__What is expected__. Begin at the line containing "juli 2021 (249, 775)" in the entries below and end at the line containing "maj 2021 (251, 796)"; transcribe that range exactly and nothing outside it.

[Pixel coordinate grounding data]
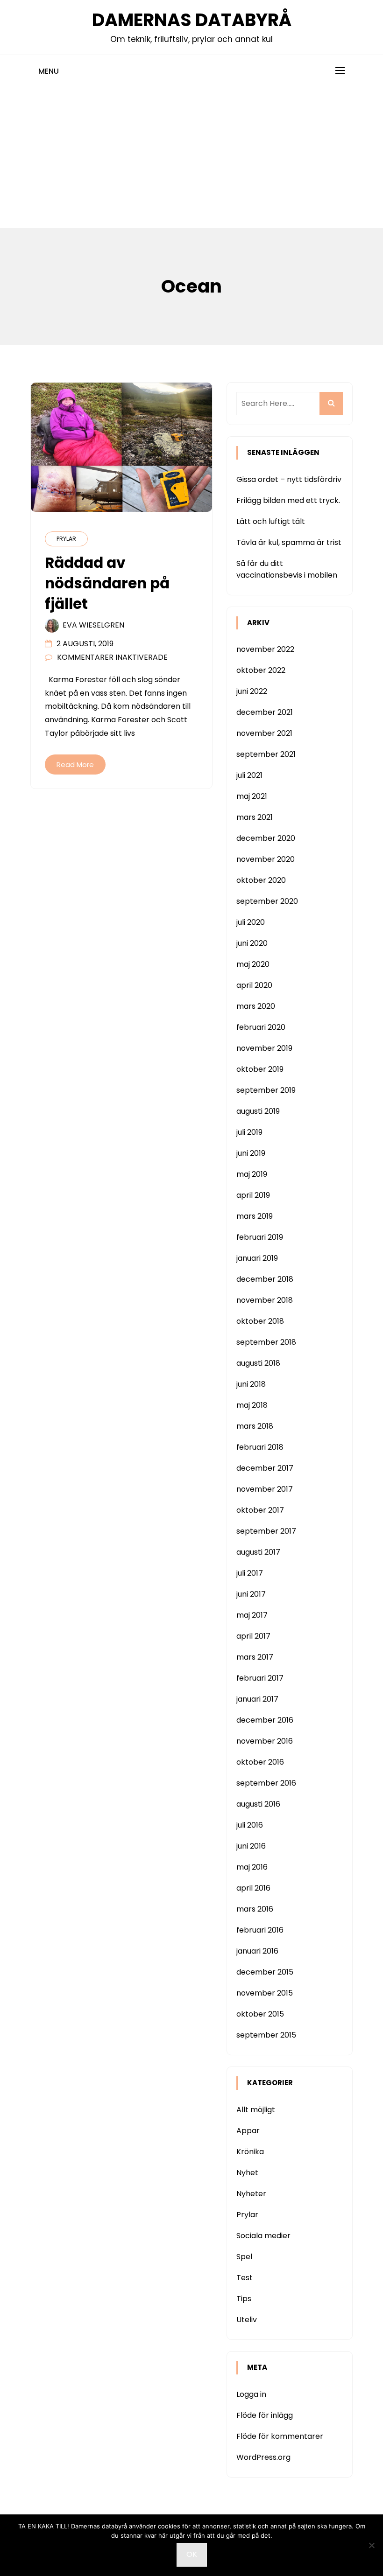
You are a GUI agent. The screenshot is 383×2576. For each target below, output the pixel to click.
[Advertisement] (191, 158)
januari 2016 (257, 1951)
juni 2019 (250, 1153)
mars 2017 (254, 1657)
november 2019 (264, 1048)
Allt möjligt (255, 2109)
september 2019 (266, 1090)
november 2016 (264, 1741)
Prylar (66, 539)
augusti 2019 (258, 1111)
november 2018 (264, 1300)
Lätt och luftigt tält (270, 521)
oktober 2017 (260, 1510)
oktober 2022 (260, 670)
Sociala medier (263, 2235)
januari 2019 (257, 1258)
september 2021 (266, 754)
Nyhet (247, 2172)
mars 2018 (254, 1426)
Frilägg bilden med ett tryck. (288, 500)
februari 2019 (259, 1237)
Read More (75, 764)
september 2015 (266, 2035)
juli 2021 (249, 775)
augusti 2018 (258, 1363)
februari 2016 (260, 1930)
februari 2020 (260, 1027)
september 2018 (266, 1342)
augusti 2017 (258, 1552)
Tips (243, 2298)
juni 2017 (251, 1594)
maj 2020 (253, 964)
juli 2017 (249, 1573)
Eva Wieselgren (93, 625)
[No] (371, 2545)
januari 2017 (257, 1699)
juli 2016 (249, 1825)
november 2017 (264, 1489)
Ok (191, 2554)
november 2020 (265, 859)
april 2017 (253, 1636)
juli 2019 (249, 1132)
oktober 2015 (260, 2014)
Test (244, 2277)
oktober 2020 (261, 880)
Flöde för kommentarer (279, 2436)
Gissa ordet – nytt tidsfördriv (288, 479)
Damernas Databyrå (191, 19)
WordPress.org (263, 2457)
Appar (248, 2130)
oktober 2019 (260, 1069)
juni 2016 (251, 1846)
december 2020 (265, 838)
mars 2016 (254, 1909)
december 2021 (264, 712)
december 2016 (264, 1720)
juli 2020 (250, 922)
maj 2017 (252, 1615)
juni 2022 (251, 691)
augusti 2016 (258, 1804)
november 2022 (265, 649)
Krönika (250, 2151)
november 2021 (264, 733)
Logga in (251, 2394)
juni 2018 (251, 1384)
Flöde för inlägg (264, 2415)
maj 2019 (251, 1174)
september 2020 (267, 901)
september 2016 (266, 1783)
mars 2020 (255, 1006)
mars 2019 (254, 1216)
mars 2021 (254, 817)
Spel (244, 2256)
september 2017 (266, 1531)
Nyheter (251, 2193)
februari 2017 (260, 1678)
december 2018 (264, 1279)
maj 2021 (251, 796)
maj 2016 (252, 1867)
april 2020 (254, 985)
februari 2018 (260, 1447)
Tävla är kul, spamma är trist (288, 542)
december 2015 (264, 1972)
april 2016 (253, 1888)
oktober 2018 (260, 1321)
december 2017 (264, 1468)
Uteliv (246, 2319)
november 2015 (264, 1993)
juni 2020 (252, 943)
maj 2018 (252, 1405)
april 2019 (253, 1195)
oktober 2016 (260, 1762)
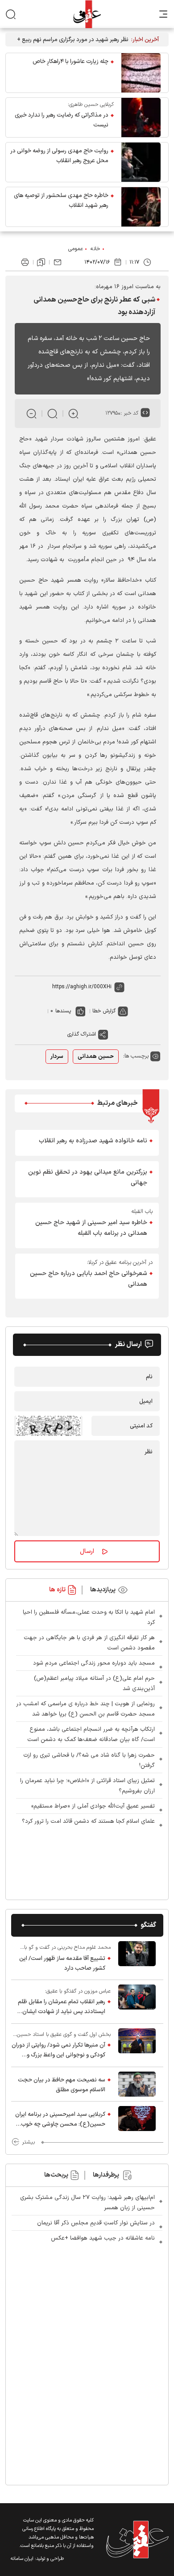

__Exercise response__.
juli 2021 (249, 775)
augusti 2018 (258, 1363)
februari 2016 (260, 1930)
februari 2020 (260, 1027)
september 2018 (266, 1342)
augusti 2017 (258, 1552)
Tips (243, 2298)
juni 2017 (251, 1594)
maj 2020 (253, 964)
juli 2017 (249, 1573)
Eva Wieselgren (93, 625)
[No] (371, 2545)
januari 2017 (257, 1699)
juli 2016 (249, 1825)
november 2017 (264, 1489)
Ok (191, 2554)
november 2020 (265, 859)
april 2017 (253, 1636)
juli 2019 (249, 1132)
oktober 2015 (260, 2014)
Test (244, 2277)
oktober 2020 (261, 880)
Flöde för kommentarer (279, 2436)
Gissa ordet – nytt tidsfördriv (288, 479)
Damernas Databyrå (191, 19)
WordPress.org (263, 2457)
Appar (248, 2130)
oktober 2019 (260, 1069)
juni 2016 (251, 1846)
december 2020 (265, 838)
mars 2016 (254, 1909)
december 2021 (264, 712)
december 2016 (264, 1720)
juli 2020 (250, 922)
maj 2017 (252, 1615)
juni 2022 (251, 691)
augusti 2016 (258, 1804)
november 2022 (265, 649)
Krönika (250, 2151)
november 2021 (264, 733)
Logga in (251, 2394)
juni 2018 (251, 1384)
Flöde för inlägg (264, 2415)
maj 2019 (251, 1174)
september 2020 (267, 901)
september 2016 (266, 1783)
mars 2020 (255, 1006)
mars 2019 (254, 1216)
mars 2021 (254, 817)
Spel (244, 2256)
september 2017 (266, 1531)
Nyheter (251, 2193)
februari 2017 (260, 1678)
december 2018 (264, 1279)
maj 2021 (251, 796)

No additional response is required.